Brief:
Rewrite the records below, from the line containing "Click the trash bin delete icon" through the end of the records, requests included, and scale every coordinate in the answers by 1.95, rounding to whole numbers with halves rounded up. Leave the pictures out.

━━ The data ━━

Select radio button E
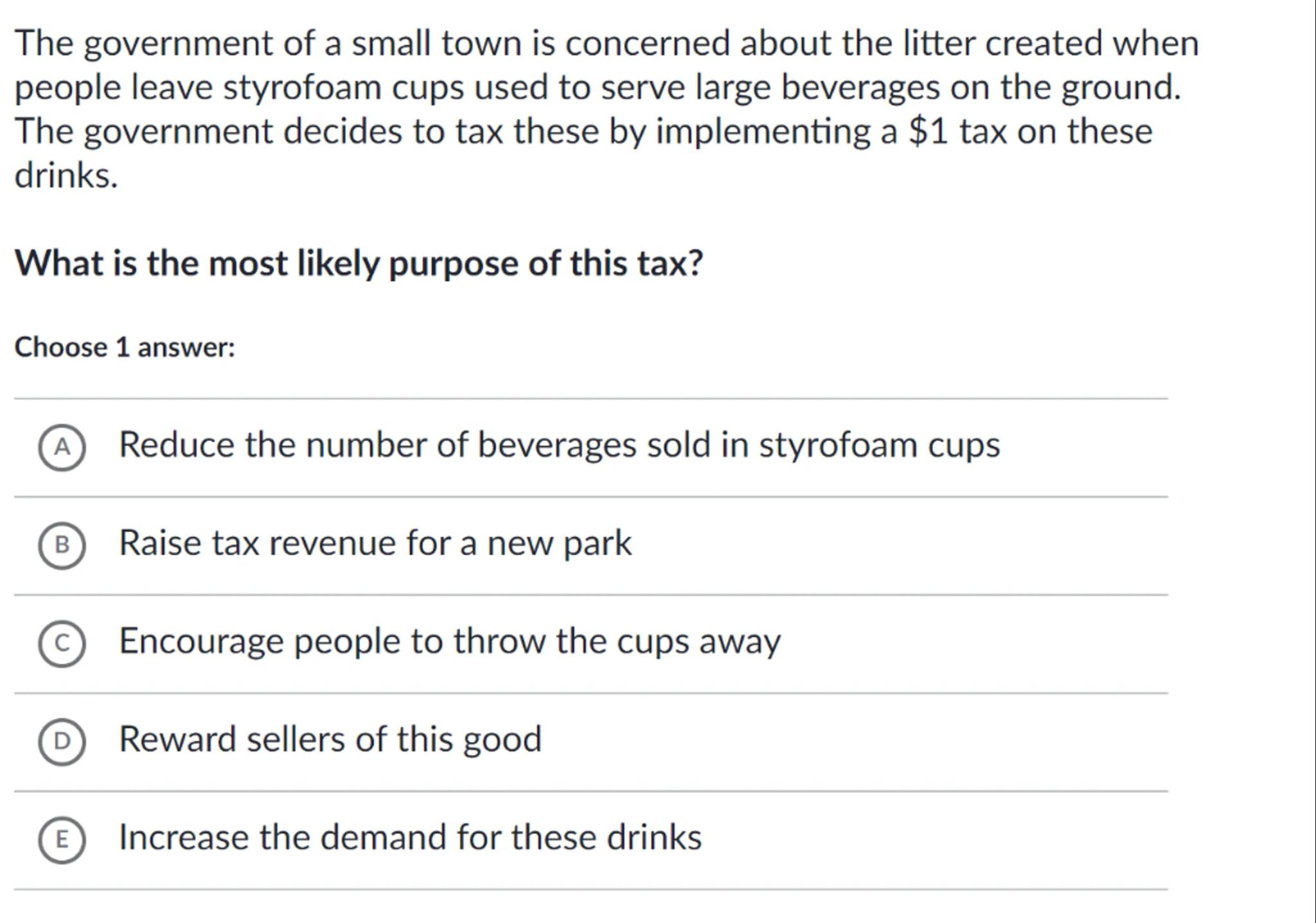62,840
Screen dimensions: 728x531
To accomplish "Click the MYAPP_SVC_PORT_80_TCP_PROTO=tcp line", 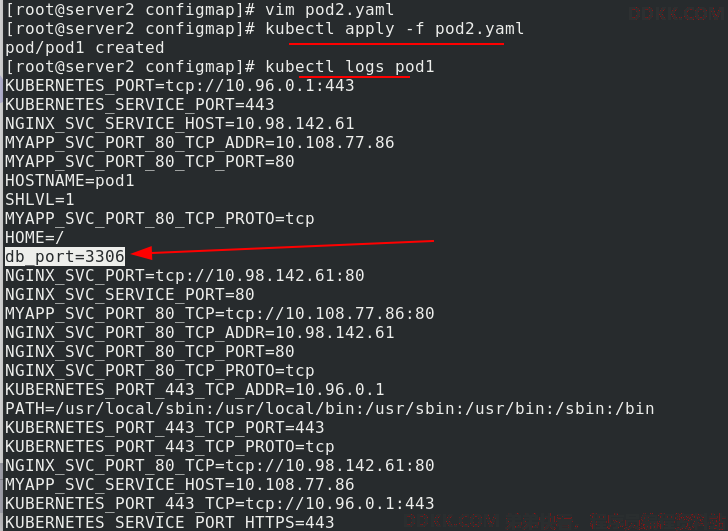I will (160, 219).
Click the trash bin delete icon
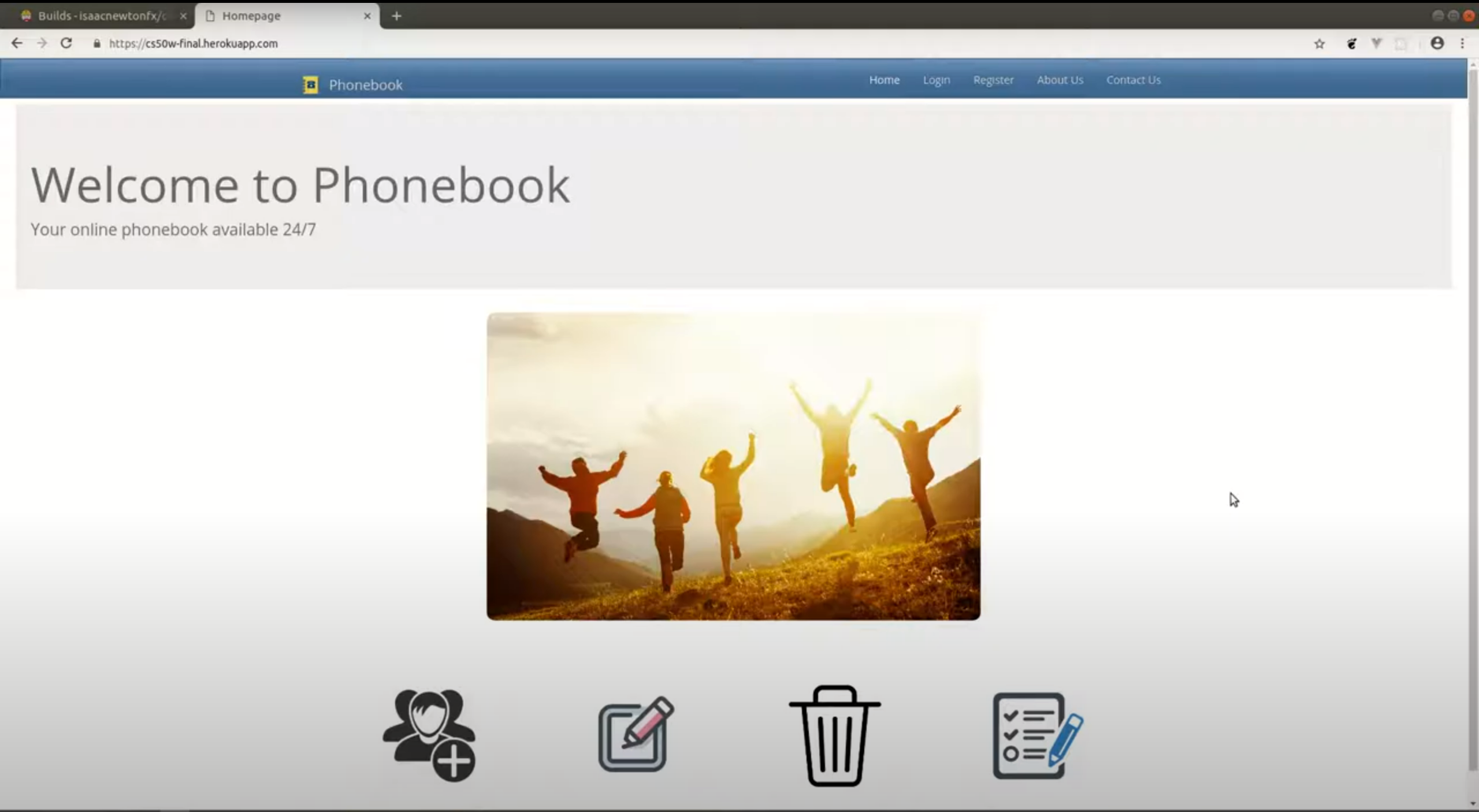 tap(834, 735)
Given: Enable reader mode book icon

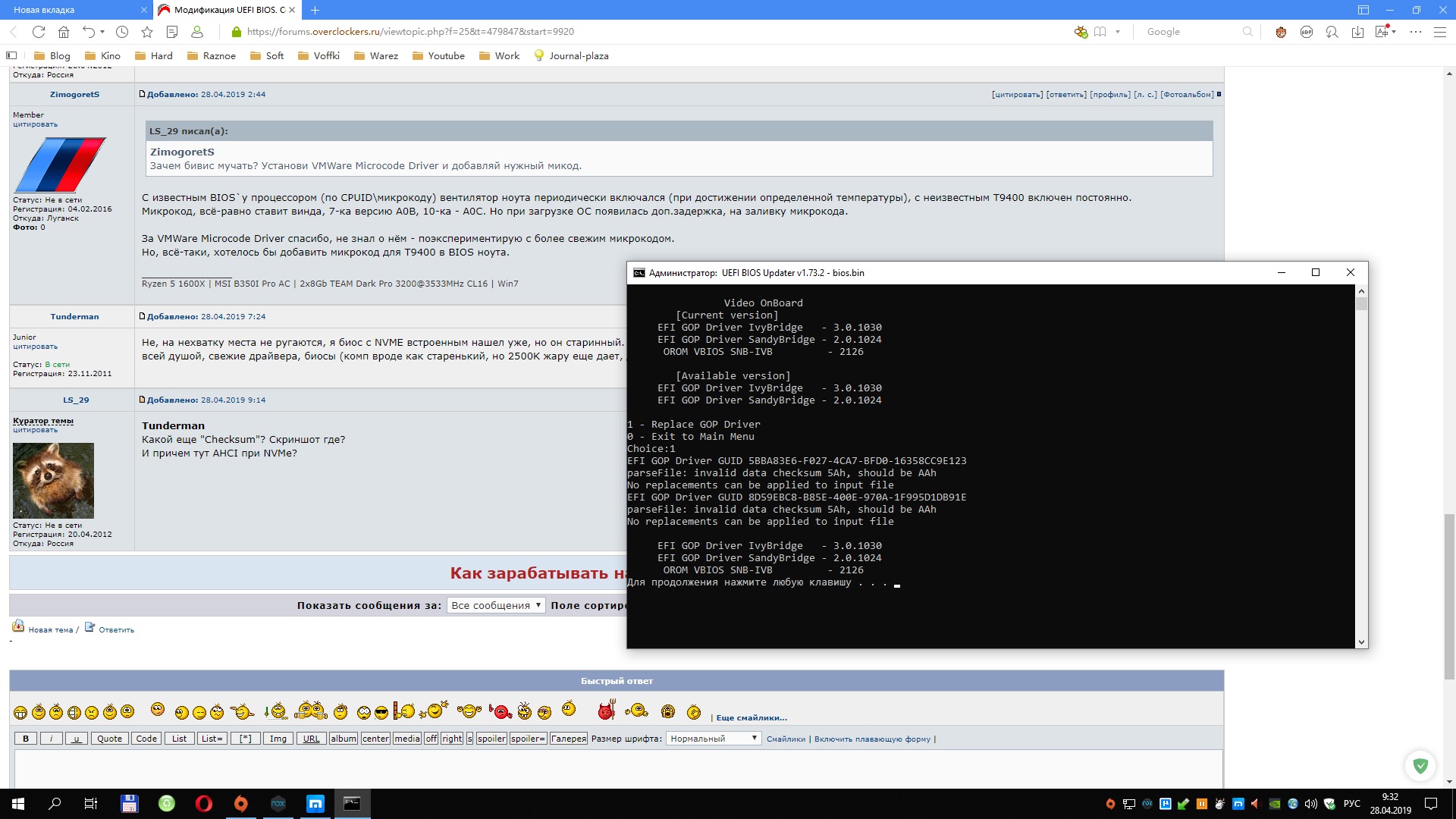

━━━

Task answer:
Click the trash bin delete icon
 tap(1626, 1433)
Given: Enable reader mode book icon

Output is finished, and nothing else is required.